Y entonces, ¿qué son los libros de María Gainza? Se me escapan las razones por las cuales Un puñado de flechas no se publicó como novela, como sí ocurrió antes con El nervio óptico y La luz negra. No obstante, en reemplazo del de novela, en la contratapa aparece otro comodín crítico, uno por lo demás también adecuado a los otros dos libros; allí se asegura que “[Un puñado de flechas] rompe las barreras estancas de los géneros”. Al respecto, me preguntaba si existe otro término que defina mejor a estos tres libros y creí hallar una posible respuesta agazapada entre las páginas de la tercera parte de Un puñado de flechas.
Esa tercera parte se titula “Una concentrada dispersión” y está consagrada a una colección y a un coleccionista del que nunca se da el nombre. La opacidad onomástica –los nombres propios que se dicen a medias, que se dicen tarde, que se dicen en clave o que no se dicen– es parte de las experimentaciones biográficas que realiza María. Pero lo que me importa ahora es que en este capítulo, enfrentada a una proliferación de cuadros ante la que no logra descifrar cuál es el principio que la organiza, María se pregunta por la índole de toda colección y por las dificultades hermenéuticas que impone a quien se enfrenta a una: “Me pregunto si esta colección no se comportará como las líneas de Nazca, si no tendrá un diseño que solo se pueda entender desde el aire”. Y es ese mismo desafío –el de tratar de entender cuál es el principio organizador que cohesiona una serie de elementos– es el que formulan los libros de María, que son también “una concentrada dispersión”.
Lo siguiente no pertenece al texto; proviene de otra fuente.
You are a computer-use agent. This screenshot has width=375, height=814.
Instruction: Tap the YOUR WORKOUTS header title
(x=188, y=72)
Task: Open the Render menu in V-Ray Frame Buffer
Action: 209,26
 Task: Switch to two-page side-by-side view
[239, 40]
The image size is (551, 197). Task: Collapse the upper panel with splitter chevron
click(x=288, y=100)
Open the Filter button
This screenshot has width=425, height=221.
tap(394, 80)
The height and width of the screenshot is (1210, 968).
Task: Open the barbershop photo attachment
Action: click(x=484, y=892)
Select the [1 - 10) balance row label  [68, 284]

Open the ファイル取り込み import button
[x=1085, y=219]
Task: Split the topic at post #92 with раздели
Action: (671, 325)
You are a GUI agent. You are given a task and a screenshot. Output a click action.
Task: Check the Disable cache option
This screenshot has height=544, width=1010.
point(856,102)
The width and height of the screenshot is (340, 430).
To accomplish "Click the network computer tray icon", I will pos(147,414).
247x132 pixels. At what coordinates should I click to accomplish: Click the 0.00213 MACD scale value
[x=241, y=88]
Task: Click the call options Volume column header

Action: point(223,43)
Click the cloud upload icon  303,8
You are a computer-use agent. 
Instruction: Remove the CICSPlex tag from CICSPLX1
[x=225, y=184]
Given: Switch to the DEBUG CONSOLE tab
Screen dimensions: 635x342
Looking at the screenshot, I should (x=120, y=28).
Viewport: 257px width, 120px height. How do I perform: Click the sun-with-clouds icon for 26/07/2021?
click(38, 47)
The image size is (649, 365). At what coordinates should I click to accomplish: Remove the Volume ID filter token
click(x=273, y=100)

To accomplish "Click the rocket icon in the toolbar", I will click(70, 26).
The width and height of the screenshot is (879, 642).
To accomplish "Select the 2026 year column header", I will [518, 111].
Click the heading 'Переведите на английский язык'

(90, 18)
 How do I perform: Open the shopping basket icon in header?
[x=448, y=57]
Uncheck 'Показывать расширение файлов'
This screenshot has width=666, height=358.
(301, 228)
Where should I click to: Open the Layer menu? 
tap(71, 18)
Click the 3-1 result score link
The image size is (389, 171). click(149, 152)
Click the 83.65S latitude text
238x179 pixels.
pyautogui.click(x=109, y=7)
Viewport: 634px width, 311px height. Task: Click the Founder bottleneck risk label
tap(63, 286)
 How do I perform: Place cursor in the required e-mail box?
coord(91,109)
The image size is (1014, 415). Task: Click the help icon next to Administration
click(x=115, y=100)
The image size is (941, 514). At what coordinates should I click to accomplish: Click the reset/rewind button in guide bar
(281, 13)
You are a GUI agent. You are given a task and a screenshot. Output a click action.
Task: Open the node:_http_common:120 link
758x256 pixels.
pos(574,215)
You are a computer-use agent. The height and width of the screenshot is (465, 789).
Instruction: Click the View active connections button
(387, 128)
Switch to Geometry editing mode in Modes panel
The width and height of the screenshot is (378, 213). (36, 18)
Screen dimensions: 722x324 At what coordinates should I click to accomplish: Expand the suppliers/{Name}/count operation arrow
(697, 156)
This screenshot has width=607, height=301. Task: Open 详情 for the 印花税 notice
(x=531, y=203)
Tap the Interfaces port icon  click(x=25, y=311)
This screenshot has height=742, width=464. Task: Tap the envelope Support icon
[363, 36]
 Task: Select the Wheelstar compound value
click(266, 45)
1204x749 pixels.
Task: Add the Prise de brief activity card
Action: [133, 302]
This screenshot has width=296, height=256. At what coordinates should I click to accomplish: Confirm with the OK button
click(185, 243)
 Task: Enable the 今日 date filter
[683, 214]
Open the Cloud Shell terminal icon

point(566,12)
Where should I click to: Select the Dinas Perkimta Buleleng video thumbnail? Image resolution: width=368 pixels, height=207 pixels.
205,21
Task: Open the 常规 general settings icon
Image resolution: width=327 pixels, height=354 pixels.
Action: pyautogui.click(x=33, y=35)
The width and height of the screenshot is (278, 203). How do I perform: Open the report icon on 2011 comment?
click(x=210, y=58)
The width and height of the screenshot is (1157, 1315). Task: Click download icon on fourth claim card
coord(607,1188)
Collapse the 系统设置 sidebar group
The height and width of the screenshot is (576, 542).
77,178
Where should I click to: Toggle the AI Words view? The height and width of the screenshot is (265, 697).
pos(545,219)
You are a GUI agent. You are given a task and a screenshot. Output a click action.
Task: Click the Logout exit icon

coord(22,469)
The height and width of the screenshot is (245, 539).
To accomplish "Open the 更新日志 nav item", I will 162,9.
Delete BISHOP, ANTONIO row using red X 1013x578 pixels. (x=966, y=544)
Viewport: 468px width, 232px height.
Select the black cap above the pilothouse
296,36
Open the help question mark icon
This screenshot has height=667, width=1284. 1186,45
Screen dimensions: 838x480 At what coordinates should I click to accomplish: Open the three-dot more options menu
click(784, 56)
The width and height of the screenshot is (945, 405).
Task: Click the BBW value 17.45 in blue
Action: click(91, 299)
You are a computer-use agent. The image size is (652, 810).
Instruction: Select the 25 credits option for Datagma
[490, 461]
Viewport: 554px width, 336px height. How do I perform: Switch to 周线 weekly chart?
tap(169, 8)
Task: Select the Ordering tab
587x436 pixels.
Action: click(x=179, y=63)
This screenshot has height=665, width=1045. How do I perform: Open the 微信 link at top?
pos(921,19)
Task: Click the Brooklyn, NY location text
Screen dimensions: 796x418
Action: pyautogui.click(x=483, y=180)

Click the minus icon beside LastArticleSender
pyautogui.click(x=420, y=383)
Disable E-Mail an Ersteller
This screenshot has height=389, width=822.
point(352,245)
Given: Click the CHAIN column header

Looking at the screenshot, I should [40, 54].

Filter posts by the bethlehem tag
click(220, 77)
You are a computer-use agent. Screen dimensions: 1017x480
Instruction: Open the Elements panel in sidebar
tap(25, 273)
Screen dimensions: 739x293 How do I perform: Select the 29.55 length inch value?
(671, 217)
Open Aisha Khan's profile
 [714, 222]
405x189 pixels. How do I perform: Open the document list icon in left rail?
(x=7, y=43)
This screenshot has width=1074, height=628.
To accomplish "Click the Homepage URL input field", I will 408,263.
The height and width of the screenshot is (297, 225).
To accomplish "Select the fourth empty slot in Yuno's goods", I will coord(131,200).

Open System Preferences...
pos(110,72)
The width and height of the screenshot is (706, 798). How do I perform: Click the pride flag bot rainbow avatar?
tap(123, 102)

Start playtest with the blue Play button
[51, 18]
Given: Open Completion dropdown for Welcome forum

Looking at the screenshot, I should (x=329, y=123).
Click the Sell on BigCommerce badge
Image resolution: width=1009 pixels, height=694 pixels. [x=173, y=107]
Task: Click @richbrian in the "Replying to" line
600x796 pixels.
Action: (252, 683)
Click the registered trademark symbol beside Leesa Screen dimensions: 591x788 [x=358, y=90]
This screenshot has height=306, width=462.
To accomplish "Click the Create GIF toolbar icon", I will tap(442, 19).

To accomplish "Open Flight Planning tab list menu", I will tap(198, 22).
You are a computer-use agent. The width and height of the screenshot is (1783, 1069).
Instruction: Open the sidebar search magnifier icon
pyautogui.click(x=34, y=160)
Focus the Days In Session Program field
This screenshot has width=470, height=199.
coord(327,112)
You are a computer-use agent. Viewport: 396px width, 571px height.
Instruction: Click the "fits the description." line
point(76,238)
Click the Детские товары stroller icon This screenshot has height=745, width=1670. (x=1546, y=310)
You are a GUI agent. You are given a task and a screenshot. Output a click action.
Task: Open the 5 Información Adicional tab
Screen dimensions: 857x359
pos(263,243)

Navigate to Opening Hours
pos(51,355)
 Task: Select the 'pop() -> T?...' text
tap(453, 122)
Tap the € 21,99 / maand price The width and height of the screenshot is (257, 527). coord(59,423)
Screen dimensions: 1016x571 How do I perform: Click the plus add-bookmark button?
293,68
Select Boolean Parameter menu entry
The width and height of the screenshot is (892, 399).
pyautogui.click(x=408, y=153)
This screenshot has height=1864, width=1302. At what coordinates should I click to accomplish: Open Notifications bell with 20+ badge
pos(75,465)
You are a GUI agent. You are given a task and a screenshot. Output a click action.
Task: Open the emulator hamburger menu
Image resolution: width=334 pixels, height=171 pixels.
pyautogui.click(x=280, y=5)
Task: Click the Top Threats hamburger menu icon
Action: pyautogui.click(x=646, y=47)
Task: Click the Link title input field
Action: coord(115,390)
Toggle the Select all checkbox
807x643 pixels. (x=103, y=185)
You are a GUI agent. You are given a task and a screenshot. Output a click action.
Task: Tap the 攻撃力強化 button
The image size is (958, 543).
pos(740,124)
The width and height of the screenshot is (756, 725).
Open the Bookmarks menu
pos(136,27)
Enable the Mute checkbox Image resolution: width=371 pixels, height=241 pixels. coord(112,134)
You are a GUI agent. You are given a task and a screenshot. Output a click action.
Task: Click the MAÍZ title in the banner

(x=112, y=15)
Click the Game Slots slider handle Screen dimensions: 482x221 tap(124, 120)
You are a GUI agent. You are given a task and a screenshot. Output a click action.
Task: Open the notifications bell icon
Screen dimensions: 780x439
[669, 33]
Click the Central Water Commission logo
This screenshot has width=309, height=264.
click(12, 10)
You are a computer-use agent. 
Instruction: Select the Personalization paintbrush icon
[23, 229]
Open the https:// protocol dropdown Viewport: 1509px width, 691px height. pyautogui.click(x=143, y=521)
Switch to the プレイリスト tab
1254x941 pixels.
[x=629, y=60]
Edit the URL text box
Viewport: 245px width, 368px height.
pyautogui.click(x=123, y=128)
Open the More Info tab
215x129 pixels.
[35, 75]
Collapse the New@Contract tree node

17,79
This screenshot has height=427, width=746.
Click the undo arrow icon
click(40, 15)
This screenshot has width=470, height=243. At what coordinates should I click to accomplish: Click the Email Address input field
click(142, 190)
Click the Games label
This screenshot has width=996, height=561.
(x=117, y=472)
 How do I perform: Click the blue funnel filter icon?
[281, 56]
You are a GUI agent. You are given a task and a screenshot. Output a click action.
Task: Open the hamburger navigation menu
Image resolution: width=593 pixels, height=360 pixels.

Esa concentrada dispersión –ese difícil equilibro entre lo centrípeto y lo centrífugo que logra María en sus libros– puede recibir ciertamente el nombre de novela o de literatura que rompe las barreras entre los géneros, pero me resulta más atractivo –y más en sintonía con su literatura– llamarla “colección”. Los tres libros de María deben ser considerados como una proliferante colección de vidas y de obras: de vidas en intersección con obras.
También en este capítulo, cuando se comenta una película de Raúl Ruiz que gira en torno a un cuadro ausente en una colección, se dice que a los protagonistas “el sentido de la serie se les escapa y, sin embargo, tienen la certeza de que hay un hilo”. Una experiencia similar le ocurre al lector que se enfrenta a esa colección de vidas y obras que es la literatura de María: el sentido se le escapa pero, a la vez, está seguro de que existe un hilo que les da unidad a las partes, un hilo que eslabona delicadamente unas partes con otras. Tener acceso a esa certeza precaria –ensayo otro oxímoron: a ese esclarecido desconcierto– es uno de los muchos placeres que la “zona Gainza” depara a quienes se aventuran en ella.
Con esto termino. Leí lo que quería, me sentí cómodo… quiero creer también que, como me pidió María, no los tuve cautivos por demasiado tiempo. Ahora vayan a leer Un puñado de flechas, corran.